Building Fool-Flying Noob
Since I have managed to eek out success with my Taylor Aerocar design with the assistance of Fiddler's green paper model, I have turn my eyes to the roadable aircraft concepts.

The next one that I saw and thought :unsure:... THAT could be made of Foam - FAST!
Wings tuck away from driving and help down thrust at high speeds. and in 15 minutes... the are locked in and ready to fly!

It isn't just a Concept. it has been flown!

History (from http:\\ and Wiki)
The Carplane GmbH Carplane is a German roadable aircraft under development by Carplane GmbH of Braunschweig. The aircraft is intended to be supplied complete and ready-to-fly.

The nearly complete prototype was first shown at the AERO Friedrichshafen show in 2015.

Design and development
The design is intended to be certified as an EASA CS-VLA Very Light Aircraft under EASA airworthiness rules. It may also be put in the US light-sport aircraft category under a weight exemption.[2]

The Carplane features a folding cantilever high-wing, two individual single-seat enclosed cockpits in side-by-side configuration in separate fuselages with individual bubble canopies. It has fixed quadracycle landing gear with 38.1 cm (15 in) wheels and a single engine in pusher configuration.[1]
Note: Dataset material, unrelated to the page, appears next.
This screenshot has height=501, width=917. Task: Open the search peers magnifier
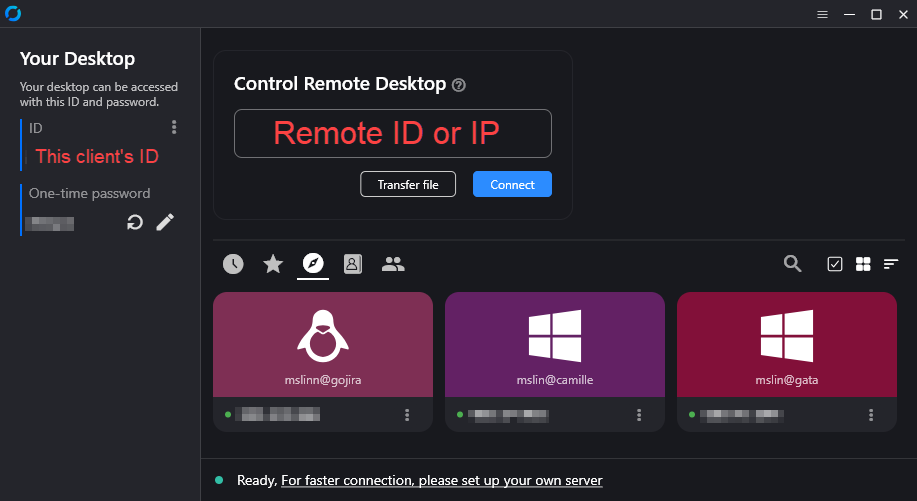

The twin fuselage design is intended to produce a vehicle that will drive as well as any compact car, while allowing space for the wings to fold and to store between the two fuselages, thus improving road aerodynamics and lower centre of gravity.[2][3]

The aircraft is made from composites. Its 9.715 m (31.9 ft) span wing has an area of 10.72 m2 (115.4 sq ft) and can be extended in 20 seconds from road mode to aircraft mode. The standard engine used is a 130 hp (97 kW) LSA-Engines LSA850-130 gasoline two-cylinder four-stroke 850 cc (52 cu in) powerplant.[1][4]

Funding for the development is being provided by the European Union and the German state of Lower Saxony.[3]

Company Website:
No Folding/Reduction/Exposure of Critical Parts
Carplane®'s patented wing deployment mechanism simply automates what glider pilots do when they tow their planes to airstrips and manually attach the wings. The advantage over other concepts is that the wings/rotors aren't folded (i.e., they remain in one piece). This reduces weight and increases safety.

By storing the wings along the length of the vehicle at an upward angle, Carplane® achieves the longest possible, unsegmented wing length within the confines of a normal car. This reduces wing loading and increases aspect ratio, thereby enhancing both safety and performance.

By storing the wings between two hulls, they're protected from damage.

Extra-STOL Performance
Carplane®'s takeoff distance is extra-short because it uses both its rear wheels and its propeller to accelerate.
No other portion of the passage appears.